Dieser Code sieht aufgedruckt so aus:

Data Matrix Code ECC 200

Data Matrix Code ECC 200

Die Erfüllung der Anforderungen

Der Output-Manager lässt diese eindeutige Nummer für jedes Blatt in der Kuvertiermaschine auslesen. Diese Daten werden an einen Datenbankserver übertragen. Aus den so gewonnen und strukturiert vorliegenden Daten kann der Output-Manager die Fülle von Anforderungen bedienen, die ich geschildert habe.

Die Daten der Kuvertiermaschine werden mit den Daten des Output-Management Systems verknüpft. So können zum Ende des Monats die Rechnungen an die Konzernkunden automatisiert und exakt erzeugt werden.

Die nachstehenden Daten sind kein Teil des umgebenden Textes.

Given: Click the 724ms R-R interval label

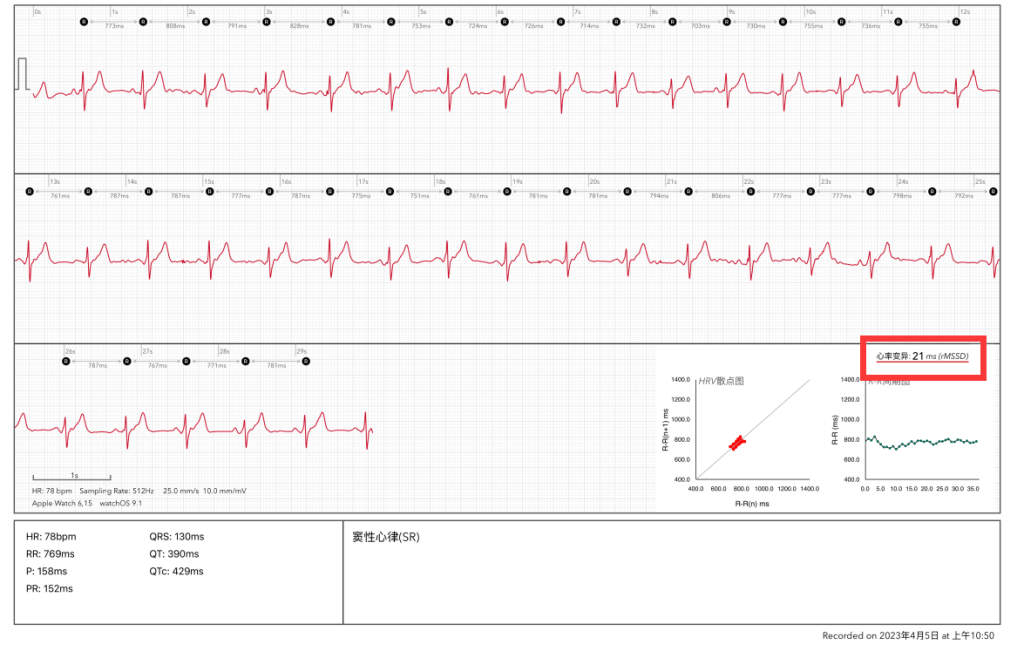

Wurden die Dokumente der Fachabteilungen erfolgreich kuvertiert erhalten diese auf Wunsch eine E-Mail oder aber die Fachabteilungen können den Status in einer Auftragsübersicht einsehen.

Sendungen, die nicht korrekt kuvertiert wurden, werden durch die Kuvertiermaschine als fehlerhaft zurückgemeldet und zu können zu definierten Zeiten automatisch nachgedruckt werden.

Ob alle Sendungen einer Tagesproduktion korrekt und taggleich verarbeitet wurden, kann der Output-Manager in seinem Produktionscockpit einsehen. Die Sollmenge erhält er dabei aus dem Output-Management System, das alle Druckaufträge aus den unterschiedlichen Quellen bündelt. Die Istmenge meldet die Kuvertiermaschine anhand der im Data Matrix Code enthaltenen Identifikationsmerkmale.

Selbstverständlich können Data Matrix Codes noch mehr als nur Kuvertiermaschinen steuern (siehe Beitrag Output meets Input), aber das können Sie eben auch.